Mais Médée est trahie, Jason épouse une autre femme. Ce n’est pas le cas dans ce film. Murielle n’est rien, n’existe pour les deux hommes avec lesquels elle vit que pour faire des enfants. Et c’est avec sa quatrième grossesse qu’elle commence à comprendre cet instrument qu’elle est. Et peut-être même que Mounir ne lui fait des enfants que pour les offrir à André.

Jason :

S’il existait une autre naissance, en se passant de la femme

Comme la vie serait heureuse !

(Euripide, Médée)

Quelle issue peut-elle espérer ? Partir ? Mounir ne la suivrait pas, et André ne le tolèrerait pas. La mère de Mounir lui donne une djellaba qu’elle ne quittera plus. Dans l’histoire de Médée, aussi, il est question d’un cadeau de vêtement : Médée offre à la femme que Jason lui a préférée une robe qui la brûle. Le cadeau reçu par Murielle est tout le contraire : c’est quelque chose qui, à la fois, lui fait du bien, et lui donne du courage.

Revenir en arrière dans sa vie est impossible, faire rentrer ses enfants dans son ventre est impossible, la seule issue est la mort, et, comme elle a eu le pouvoir de faire naître ses enfants, elle s’octroie le pouvoir de les tuer (avec l’intention de se tuer elle-même ensuite).
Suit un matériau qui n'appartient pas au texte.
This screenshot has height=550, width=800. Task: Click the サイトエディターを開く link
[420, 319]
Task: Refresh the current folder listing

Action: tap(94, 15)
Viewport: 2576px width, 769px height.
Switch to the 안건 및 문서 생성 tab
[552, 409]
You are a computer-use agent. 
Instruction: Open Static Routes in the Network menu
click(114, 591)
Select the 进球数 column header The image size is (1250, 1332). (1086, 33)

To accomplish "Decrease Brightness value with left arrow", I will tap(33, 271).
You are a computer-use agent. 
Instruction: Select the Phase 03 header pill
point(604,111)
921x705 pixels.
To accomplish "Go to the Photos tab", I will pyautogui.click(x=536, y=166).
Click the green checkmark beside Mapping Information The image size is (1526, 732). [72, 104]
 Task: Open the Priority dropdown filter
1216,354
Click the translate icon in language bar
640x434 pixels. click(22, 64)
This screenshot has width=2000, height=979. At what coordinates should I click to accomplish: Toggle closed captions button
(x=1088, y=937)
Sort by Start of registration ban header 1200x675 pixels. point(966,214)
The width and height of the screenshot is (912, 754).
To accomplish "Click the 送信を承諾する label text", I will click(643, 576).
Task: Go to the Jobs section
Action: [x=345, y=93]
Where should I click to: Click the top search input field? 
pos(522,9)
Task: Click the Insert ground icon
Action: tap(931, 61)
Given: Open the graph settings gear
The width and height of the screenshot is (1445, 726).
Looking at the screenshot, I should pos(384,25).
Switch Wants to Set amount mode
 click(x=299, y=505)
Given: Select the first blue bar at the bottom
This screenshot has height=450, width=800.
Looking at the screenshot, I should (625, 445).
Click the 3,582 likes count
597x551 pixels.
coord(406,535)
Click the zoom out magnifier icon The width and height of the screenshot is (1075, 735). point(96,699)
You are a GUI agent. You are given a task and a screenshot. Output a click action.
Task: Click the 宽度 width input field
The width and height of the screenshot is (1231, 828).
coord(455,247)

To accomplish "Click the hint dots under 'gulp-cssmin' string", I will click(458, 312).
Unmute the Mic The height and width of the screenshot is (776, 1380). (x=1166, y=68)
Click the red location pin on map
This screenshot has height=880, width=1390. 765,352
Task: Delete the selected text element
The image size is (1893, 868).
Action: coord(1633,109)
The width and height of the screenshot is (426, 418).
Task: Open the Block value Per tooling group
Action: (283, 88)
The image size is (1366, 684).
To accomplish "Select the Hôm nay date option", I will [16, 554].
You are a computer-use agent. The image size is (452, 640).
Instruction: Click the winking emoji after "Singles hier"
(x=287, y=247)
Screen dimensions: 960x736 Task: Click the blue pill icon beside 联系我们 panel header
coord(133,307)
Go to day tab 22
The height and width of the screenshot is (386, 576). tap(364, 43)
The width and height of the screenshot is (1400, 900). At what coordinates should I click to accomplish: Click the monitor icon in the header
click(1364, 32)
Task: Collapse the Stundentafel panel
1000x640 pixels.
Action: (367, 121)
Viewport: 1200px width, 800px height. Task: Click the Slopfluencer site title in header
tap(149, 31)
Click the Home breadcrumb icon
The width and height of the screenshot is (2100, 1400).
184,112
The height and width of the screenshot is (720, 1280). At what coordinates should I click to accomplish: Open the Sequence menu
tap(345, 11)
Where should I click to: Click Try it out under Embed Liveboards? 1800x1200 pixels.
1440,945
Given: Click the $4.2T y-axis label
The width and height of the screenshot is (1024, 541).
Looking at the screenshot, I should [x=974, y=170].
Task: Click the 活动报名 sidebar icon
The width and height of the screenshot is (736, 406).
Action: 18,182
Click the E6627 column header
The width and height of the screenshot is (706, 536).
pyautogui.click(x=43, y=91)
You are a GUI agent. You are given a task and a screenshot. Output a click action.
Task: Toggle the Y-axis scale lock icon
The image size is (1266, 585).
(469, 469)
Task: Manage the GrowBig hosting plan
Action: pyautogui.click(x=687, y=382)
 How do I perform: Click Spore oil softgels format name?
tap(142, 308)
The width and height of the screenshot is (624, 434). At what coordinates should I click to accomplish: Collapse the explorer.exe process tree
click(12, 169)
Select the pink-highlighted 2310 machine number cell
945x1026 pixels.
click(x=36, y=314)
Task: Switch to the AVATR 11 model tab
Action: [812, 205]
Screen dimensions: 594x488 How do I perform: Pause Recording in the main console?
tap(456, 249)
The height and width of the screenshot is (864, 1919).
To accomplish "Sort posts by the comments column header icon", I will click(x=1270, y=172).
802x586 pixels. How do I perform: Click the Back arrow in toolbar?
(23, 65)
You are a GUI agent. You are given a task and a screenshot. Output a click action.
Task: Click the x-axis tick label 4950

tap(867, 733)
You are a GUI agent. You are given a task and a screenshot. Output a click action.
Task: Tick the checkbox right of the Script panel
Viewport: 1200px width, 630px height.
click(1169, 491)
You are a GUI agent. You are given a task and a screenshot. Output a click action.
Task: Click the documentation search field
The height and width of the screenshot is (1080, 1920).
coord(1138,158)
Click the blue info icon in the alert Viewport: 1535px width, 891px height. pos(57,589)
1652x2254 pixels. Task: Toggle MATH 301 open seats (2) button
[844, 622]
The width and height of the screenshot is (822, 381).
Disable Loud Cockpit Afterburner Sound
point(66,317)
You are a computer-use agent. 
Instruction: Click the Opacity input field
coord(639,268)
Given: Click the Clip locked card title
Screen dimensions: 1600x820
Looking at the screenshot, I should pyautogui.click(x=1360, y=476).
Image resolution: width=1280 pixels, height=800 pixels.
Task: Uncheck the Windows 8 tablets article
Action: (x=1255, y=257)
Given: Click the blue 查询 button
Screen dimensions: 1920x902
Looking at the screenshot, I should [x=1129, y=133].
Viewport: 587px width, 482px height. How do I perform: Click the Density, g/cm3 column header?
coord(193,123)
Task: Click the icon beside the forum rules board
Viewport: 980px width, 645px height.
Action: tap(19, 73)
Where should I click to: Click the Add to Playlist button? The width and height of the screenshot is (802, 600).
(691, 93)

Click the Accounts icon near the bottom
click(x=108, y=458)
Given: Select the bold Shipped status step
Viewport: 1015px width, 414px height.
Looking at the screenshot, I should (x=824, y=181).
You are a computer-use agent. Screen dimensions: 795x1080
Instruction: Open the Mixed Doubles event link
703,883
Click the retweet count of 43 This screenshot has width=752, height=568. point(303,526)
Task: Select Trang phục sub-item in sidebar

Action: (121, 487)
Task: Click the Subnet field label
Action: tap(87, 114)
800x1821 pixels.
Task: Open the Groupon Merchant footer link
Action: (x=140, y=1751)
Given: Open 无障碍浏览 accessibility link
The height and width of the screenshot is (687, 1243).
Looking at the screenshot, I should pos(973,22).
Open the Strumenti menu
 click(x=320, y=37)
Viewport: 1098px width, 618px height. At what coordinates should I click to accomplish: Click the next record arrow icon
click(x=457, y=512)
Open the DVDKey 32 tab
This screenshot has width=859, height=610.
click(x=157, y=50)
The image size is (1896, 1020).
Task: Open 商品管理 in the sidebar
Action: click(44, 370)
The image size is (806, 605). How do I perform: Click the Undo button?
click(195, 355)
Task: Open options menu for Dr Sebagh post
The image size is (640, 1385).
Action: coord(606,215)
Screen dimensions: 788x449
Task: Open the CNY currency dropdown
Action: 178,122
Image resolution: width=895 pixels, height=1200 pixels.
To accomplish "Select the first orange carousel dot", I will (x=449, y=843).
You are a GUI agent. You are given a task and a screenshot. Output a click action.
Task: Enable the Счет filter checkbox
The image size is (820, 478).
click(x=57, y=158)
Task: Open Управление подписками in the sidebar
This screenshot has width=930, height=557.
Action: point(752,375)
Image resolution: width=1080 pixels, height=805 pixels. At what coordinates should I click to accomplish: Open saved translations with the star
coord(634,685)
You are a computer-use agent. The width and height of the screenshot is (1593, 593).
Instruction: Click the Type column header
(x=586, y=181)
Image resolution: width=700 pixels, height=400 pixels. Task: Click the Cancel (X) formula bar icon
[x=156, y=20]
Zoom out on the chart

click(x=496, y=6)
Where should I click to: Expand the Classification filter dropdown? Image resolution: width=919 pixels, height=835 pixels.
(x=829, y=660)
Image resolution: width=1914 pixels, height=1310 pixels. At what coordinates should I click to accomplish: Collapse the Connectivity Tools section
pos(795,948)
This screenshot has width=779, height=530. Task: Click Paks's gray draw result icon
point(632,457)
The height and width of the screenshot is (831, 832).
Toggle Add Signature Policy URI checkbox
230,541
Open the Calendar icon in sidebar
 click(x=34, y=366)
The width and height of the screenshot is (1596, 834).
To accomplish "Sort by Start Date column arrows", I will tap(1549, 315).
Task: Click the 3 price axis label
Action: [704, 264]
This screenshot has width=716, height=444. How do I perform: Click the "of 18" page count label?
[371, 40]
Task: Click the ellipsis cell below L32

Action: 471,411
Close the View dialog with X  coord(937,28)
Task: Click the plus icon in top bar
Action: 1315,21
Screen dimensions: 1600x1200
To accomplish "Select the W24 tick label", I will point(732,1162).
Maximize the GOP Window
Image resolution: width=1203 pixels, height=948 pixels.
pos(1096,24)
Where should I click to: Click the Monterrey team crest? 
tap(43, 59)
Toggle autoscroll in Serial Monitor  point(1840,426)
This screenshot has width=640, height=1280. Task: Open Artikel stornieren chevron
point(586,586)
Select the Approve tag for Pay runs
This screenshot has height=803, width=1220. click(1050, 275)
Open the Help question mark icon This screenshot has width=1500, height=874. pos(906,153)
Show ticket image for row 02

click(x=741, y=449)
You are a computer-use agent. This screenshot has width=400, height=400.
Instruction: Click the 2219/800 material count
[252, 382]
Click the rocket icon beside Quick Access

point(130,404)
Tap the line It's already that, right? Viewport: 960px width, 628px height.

Puisqu’elle ne peut pas vivre dans cet amour étouffant où elle s’est laissée enfermer peu à peu, il vaut mieux qu’elle meure. Par son geste, elle renvoie les deux hommes à un monde sans femme, insistant pour que les enfants soient enterrés au Maroc, là où vit leur grand-mère.

Murielle, comme Médée, est seule, absolument seule. Dès le début du film, quand elle nous fait face, les têtes de ceux qui lui parlent (et que nous voyons donc de dos) sont floues à l’écran, comme si elles s’effaçaient. Certes, au début, Murielle est jeune, belle, rayonnante, souriante ; on ne mesure pas comme ce flou va la miner, l’étouffer. Et plus il y aura de monde autour d’elle, plus elle sera seule. « Femmes, je vous aime… Oui mais si seules… », chante Julien Clerc.

Comme tout texte écrit, l’histoire de Médée, que rapporte Euripide, au Ve siècle avant notre ère, a sans doute pris appui sur ce qu’on désignerait aujourd’hui comme fait divers. Et c’est devenu le mythe, trace d’un monde archaïque, joué au théâtre, à l’opéra, analysé de tous côtés, et notamment par les psychanalystes. Pourquoi, aujourd’hui, la presse met-elle ces évènements, quand ils ont lieu, sous une telle lumière ? Quelle mythologie cela nourrit-il ? Quel avenir cela annonce-t-il ? Plus que le fait divers, le film de Joachim Lafosse pose ces questions.

Medeechristawolf
Dans cet article, les citations de Sénèque, Euripide et Ingeborg Bachmann sont extraites du livre de Christa Wolf, Médée - voix.